Confocal immunofluorescence images of KCC2 in HEK293 cells co-expressing pCIR-HA-WT and pCIG-HA-WT (uppermost row), pCIR-HA-E50_Q93del and pCIG-HA-A191V (2nd row), pCIR-HA-S328P and pCIG-HA-M415V (3rd row), and only pCIG-HA and pCIR-HA (Mock; lowermost row). Cotransfection of HEK293 cells was confirmed by the presence of EGFP (green) and DsRed (red) in the nucleus. Similar expression patterns of KCC2 (pink) were observed in WT- and mutant-expressing cells. KCC2 immunofluorescence was not observed in mock-transfected cells. Scale bars represent 10 μm.

Figure 4. Cell surface and total expression levels of KCC2 mutants, as measured by the surface biotinylation and immunoblotting assay of KCC2 and transferrin receptor (TfR).

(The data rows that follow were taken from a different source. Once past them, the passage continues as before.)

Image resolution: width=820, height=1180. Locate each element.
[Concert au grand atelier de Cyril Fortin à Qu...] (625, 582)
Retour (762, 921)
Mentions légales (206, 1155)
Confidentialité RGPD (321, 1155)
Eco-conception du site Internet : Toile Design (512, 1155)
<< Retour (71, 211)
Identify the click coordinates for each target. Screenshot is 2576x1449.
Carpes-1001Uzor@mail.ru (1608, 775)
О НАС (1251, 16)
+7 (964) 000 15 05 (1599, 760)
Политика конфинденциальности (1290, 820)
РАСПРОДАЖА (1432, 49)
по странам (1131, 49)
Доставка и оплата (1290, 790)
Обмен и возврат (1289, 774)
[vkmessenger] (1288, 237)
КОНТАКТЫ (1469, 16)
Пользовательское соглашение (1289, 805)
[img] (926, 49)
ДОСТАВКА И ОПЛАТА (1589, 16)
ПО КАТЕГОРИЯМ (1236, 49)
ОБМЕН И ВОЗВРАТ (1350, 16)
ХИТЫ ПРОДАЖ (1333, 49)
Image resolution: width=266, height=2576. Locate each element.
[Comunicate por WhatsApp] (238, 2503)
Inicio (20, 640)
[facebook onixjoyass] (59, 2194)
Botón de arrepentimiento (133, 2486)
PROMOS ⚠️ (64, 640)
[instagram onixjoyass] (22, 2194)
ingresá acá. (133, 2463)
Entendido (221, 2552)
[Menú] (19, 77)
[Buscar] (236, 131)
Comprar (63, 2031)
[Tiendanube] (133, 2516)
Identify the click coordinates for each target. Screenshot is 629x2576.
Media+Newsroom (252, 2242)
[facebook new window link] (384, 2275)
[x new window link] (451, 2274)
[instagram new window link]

(A) Upper panels show representative immunoblots of total KCC2 and total TfR. In the dot plot, the total KCC2 levels were normalized to total TfR levels in each type of transfected cell. There were no significant differences in mean total KCC2 level between WT- and mutant-expressing cells (P = 0.7835, n = 3). (B) Upper panels show representative immunoblots of surface KCC2 and surface TfR. The dot plot shows the ratios of surface KCC2 levels to total KCC2 levels in each type of transfected cell, which were further normalized to the mean ratio in WT-expressing cells. There are no significant differences in the normalized ratio between WT- and mutant-expressing cells (P = 0.7899, n = 3).

Figure 5. Clinical features of individuals with biallelic SLC12A5 mutations.

(A) Ictal EEG of individual 1. The initial spikes over the right frontal area (lower arrow) were accompanied by eye deviation to the left, then the left temporal spikes emerged (upper arrow) with subsidence of the right frontal spikes, which were accompanied by eye deviation to the right. (B) Ictal EEG of individual 2. The initial spikes over the left temporal area (upper arrow) were accompanied by a tonic seizure of the right upper extremity, then the right parietal spikes emerged (lower arrow) with subsidence of the left temporal spikes, which was accompanied by a tonic seizure of the left upper extremity. (C–J) Brain MRI of individual 1 at 13 months of age (C,D), individual 2 at 5 months (E,F), and individual 4 at 20 years of age (G–J). T2-weighted images (C,E–G) and T1-weighted images (D,J) and fluid-attenuated inversion recovery images (FLAIR) (H and I) are shown. Thin corpus callosum, frontal and temporal lobe atrophy, and delayed myelination were commonly observed in individuals 1 and 2 (C–F). Arachnoid cyst in the left posterior fossa was observed in individual 2 (F). Delayed myelination in the subcortical white matter of the temporal lobe was observed in individual 4 (G). Inferior horns of the lateral ventricle were mildly dilated and bilateral hippocampi were hypoplastic with slightly high signal intensity on FLAIR coronal view (H), indicating hippocampal sclerosis. Atrophic change of the cerebellar hemisphere (I) and vermis (J) was evident.